--- Task item ---
Could you please return each line of the data that has the word "Comp"?

━━━━━━━━━━━━━━━━

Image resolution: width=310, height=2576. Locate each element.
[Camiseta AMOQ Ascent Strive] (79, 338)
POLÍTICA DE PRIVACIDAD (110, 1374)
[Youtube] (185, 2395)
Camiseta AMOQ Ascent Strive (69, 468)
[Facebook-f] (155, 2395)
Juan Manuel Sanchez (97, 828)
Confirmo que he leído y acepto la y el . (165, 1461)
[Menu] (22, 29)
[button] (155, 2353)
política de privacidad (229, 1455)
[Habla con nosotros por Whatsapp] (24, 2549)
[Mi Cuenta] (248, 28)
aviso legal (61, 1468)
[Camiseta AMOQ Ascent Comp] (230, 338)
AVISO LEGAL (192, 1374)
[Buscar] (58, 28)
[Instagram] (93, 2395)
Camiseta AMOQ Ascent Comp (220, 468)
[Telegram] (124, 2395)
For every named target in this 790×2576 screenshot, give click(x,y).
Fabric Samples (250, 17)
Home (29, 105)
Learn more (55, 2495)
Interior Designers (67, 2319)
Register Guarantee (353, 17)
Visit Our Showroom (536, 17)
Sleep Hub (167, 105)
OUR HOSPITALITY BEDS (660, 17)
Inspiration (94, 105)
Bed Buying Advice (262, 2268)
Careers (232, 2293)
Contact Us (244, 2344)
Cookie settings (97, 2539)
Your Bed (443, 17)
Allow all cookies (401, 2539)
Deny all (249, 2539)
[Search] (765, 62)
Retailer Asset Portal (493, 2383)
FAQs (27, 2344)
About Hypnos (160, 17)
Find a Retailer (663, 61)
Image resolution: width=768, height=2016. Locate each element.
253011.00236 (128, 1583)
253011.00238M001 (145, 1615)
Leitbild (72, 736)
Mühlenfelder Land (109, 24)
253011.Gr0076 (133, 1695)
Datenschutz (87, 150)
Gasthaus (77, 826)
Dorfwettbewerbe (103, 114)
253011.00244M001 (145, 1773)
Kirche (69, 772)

━━━━━━━━━━━━━━━━

--- Exercise response ---
[Camiseta AMOQ Ascent Comp] (230, 338)
Camiseta AMOQ Ascent Comp (220, 468)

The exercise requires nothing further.